It could be said that the revival of Logan’s historic Utah Theatre was made possible by an organ donation. Built in 1936 and originally named the Roxy, the one-screen art deco movie house sat for decades as neighboring theaters such as the Capitol and the Old Lyric received makeovers.
Then, nearly 10 years ago, Michael Ballam imagined a new future for the crumbling venue. A Logan native, celebrated opera performer and founder of the Utah Festival Opera Company (UFOC), Ballam envisioned a fully- equipped performing arts center that could house a rare Wurlitzer pipe organ he’d received from a donor.
“My family and I had been living in Israel for a year, and when we came home in 2006, I saw a ‘For Sale’ sign on the Utah Theatre,” said Ballam. “I went to the owner and asked what was happening with the theater and he said, ‘I’ve been waiting for you to come buy it.’”
Ballam soon met with businessman-philanthropist Larry H. Miller and his wife Gail. The Millers made the initial donation to purchase the building for the UFOC.
But the purchase was likely the simplest part of the revitalization efforts according to Jim Roberts, superintendent for Raymond Construction, who has been at work on the project from the beginning. “It was still operating as a theater. They were showing old movies, but the building was in rough shape,” Roberts said.
Ballam continued raising money and working with adjacent property owners, and renovations moved along as funding permitted. Eventually the stage was expanded to the east, west and south. The neighboring building was purchased and converted, featuring a new lobby, restrooms and dressing rooms and topped with an open air café. A fly-loft was added to the building, allowing quick scenery changes and rigging for “flying” performers.

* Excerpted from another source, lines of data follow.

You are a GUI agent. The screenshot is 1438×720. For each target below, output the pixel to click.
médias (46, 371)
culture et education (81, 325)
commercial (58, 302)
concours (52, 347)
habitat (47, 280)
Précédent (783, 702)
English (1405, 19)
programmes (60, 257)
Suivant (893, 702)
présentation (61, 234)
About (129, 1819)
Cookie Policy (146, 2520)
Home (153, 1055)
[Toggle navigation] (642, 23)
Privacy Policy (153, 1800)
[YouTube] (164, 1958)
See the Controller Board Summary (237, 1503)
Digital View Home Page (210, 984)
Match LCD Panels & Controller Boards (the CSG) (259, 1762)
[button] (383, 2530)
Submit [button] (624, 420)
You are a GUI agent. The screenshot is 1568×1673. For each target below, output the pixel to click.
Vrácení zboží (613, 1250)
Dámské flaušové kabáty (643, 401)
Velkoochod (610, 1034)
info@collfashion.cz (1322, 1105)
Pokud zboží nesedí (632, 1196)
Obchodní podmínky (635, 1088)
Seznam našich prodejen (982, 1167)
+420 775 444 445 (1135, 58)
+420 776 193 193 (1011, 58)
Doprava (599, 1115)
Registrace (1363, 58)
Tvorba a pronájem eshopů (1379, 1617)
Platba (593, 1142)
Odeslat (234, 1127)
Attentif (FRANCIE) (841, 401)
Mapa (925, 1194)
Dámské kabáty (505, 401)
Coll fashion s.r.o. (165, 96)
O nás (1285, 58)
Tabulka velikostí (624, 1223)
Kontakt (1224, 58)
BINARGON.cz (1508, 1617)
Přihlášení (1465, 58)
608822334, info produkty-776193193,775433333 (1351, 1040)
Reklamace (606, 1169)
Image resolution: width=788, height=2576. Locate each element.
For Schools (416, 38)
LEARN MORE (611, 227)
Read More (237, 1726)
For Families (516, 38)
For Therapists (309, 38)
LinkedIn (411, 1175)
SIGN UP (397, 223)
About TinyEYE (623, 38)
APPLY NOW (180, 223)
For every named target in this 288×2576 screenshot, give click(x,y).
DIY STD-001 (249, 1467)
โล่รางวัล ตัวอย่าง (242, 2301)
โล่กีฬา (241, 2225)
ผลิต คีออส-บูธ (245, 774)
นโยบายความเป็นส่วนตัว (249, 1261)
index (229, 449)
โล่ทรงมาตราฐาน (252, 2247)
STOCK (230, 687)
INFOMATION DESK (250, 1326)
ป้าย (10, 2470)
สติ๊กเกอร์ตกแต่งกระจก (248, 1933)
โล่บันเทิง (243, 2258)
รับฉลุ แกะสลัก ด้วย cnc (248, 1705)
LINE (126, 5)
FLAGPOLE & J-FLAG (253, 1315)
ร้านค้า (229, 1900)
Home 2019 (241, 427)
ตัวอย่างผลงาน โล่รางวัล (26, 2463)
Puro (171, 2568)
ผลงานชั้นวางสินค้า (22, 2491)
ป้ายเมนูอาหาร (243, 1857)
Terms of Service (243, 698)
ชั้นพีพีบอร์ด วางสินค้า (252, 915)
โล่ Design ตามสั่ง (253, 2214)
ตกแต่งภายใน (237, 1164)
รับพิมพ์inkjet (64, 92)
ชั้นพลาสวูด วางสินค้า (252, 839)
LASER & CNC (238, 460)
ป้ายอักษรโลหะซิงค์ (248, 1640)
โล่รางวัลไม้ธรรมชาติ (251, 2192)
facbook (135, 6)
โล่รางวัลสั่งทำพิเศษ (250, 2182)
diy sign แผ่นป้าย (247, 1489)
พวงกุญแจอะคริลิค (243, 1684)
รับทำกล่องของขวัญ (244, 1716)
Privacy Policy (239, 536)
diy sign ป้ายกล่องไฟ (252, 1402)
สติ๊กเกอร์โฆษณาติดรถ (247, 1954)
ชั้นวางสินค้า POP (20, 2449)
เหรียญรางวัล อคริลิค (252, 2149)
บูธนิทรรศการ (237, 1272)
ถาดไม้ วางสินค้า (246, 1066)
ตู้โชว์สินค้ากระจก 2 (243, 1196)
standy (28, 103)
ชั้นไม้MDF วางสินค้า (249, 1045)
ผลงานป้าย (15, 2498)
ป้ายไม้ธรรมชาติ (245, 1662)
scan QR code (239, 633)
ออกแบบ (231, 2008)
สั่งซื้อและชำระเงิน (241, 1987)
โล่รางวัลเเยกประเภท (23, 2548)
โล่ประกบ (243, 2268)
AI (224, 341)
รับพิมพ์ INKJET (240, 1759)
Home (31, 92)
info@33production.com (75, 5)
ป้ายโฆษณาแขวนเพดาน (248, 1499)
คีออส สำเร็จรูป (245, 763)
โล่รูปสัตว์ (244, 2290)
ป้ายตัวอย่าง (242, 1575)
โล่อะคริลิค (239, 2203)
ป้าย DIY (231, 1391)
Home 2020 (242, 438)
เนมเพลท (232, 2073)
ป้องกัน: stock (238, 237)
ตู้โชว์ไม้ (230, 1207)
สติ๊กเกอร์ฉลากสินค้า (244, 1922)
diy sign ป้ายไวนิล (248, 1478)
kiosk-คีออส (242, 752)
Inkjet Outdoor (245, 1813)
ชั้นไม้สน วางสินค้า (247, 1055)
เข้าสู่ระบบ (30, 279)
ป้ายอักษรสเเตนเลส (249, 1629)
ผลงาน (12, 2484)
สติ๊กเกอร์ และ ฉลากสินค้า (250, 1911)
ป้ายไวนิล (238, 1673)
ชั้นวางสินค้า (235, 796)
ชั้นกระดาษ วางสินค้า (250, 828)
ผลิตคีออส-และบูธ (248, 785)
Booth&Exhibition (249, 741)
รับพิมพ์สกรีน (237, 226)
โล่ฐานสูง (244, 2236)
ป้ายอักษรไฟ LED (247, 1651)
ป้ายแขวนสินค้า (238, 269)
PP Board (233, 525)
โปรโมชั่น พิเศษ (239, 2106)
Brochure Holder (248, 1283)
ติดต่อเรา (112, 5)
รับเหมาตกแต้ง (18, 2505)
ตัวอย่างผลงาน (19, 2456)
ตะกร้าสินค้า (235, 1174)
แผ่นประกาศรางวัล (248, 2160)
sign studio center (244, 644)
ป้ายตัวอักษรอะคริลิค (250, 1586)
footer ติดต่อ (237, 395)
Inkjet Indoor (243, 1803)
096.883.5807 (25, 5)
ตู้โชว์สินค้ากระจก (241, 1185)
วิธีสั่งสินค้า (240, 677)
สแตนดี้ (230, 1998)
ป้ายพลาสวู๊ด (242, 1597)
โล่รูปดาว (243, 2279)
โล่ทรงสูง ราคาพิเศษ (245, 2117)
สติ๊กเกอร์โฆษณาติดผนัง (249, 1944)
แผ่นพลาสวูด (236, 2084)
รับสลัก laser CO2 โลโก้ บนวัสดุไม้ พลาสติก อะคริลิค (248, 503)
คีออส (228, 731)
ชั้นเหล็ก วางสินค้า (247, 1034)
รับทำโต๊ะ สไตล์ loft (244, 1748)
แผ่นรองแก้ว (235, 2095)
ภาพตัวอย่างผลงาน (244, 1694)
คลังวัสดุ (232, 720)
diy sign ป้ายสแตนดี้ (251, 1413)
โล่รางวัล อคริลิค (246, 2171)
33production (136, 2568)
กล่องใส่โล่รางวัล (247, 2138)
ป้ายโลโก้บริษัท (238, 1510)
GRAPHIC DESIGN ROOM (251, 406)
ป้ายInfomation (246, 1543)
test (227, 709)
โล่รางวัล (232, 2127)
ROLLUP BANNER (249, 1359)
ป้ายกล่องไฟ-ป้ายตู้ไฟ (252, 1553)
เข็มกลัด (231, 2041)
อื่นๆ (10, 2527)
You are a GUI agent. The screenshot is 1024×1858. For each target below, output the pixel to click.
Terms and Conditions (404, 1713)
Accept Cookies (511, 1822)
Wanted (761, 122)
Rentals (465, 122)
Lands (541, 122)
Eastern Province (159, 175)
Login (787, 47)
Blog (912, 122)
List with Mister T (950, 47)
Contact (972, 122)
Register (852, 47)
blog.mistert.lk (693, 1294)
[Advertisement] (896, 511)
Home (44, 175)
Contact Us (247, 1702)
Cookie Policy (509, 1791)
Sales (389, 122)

But creating a space for the showpiece Wurlitzer organ proved the greatest challenge. The familiar, multi-tiered keyboard is only a small part of the instrument. The pipes, some 16-feet tall, pneumatic drums, cymbals and chimes and the massive blower that powers them all had to reside under the stage. While digging under the theater to make space for the organ components, crews hit a groundwater aquifer.
“The ground just turned to quicksand,” said Roberts. “As quick as we could scoop out dirt and water, it would just fill up again.” So the work came to a halt and water was pumped out while engineers worked on a solution. Eventually a chamber for the organ was created, using rocks to stabilize the ground and concrete that could cure underwater. Upstairs in the theater, historic art deco moldings were repaired and replaced, and the walls fitted with retractable curtains to control acoustics. Ballam brought in an Italian craftsman to repaint details in the original Florentine style.
“His name is Nino DeRobertis, and he’s one of the few artists left who paint in this style. He’d never been out of Italy for more than two days in his whole life, but he volunteered to come to little Logan, Utah and do this for us.”
UFOC managing director Gary Griffin says he doesn’t see a third performance space in a small city like Logan as too much of a good thing.
“We want to make Logan a destination for the arts. We’ll have three beautiful theaters within a few hundred feet of each other,” Griffin said. “We’ll have a wide variety of things from movies to plays to live musical performance and operas, all in this one area of town.”
Ballam says that thanks to about $11.5 million in donations over the last eight years, completion is in sight and he anticipates opening the new 330-seat Utah Theatre this spring in time for UFOC’s 2016 season.